Aside from conventional investment sectors (textiles and apparel, catering, etc.), Chinese firms are focusing on new industries such as hi-tech, medical and pharmaceutical items, the Internet economy, and aviation. According to the report, almost half of Chinese private firms have invested in new goods and services in Africa, and more than one-third have invested in new technologies, such as Huawei’s 4G network in Kenya and East Africa.
“Africa needs long-term investments that may aid in the development of local supply chains and skills for young people. It has to be a win-win situation.” stated Adesina.

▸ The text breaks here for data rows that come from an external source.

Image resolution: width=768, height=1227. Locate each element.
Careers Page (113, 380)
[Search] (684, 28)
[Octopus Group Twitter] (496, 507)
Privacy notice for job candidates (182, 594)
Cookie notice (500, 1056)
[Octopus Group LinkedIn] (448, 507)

China’s top 500 private firms have become more interested in growth and investment in Africa in recent years. They are distinguished from SMEs by their money, technology, skill, and globalization advantages, as well as their market sensitivity. There are now 60 Top 500 companies investing in Africa, which is higher than the number of corporations investing in South America (36) and Oceania (46).
Despite the health crisis, the global economic recession, trade protectionism, and African debt, Chinese businesses remain hopeful and eager to invest in Africa. They are doing everything they can to integrate, including adhering to African cultural peculiarities, regulations, and policies, in order to further explore collaboration, establish long-term projects, and contribute to African economic and social growth.